Voglio riportare qui di seguito alcuni brani di SALVATORE ATTA, gurista e scrittore, spentosi negli anni settanta dopo avere scritto la storia del diritto e aver commentato con un’opera monumentale i codici di procedura civile.
Dopo la sua morte si scopriì che era un grande romanziere la cui incessante attività di riflessione fu incentrata sui rapporti tra parola e norma, tra mistero del processo e mistero della vita.
Era figlio di notaio, e conosceva i rituali di noi pubblici ufficiali per averli odorati tra le stanze del padre fin da bambino.
La collazione di un documento, la sottoscrizione, l’incontro con l’altro, erano per lui ammantati di sacralità, perchè in essi si celebrava la più alta delle funzioni di un uomo di legge: il servizio all’uomo.

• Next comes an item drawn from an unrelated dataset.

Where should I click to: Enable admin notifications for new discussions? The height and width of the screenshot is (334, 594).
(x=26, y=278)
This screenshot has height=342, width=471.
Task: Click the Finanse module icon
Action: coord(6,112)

Al suo dolore. Alle sue necessità.
In questo brano che vi riporto, tratto dagli atti di un convegno notarile, egli ricorda l’opera del padre notaro come quella di un collaboratore di un bisogno altrui.
—-
“… lo spettacolo della parola che nasceva dall’incerto, renitente, spesso litigioso volere, era per noi quotidiano, se pur non era talvolta una parola morente che il padre raccoglieva e rendeva quasi immortale: poiché davanti a Lui sono passati uomini e generazioni, ciascuno col suo bisogno di vita, ciascuno chiedendo al padre l’aiuto e la collaborazione
in un’opera di vita …”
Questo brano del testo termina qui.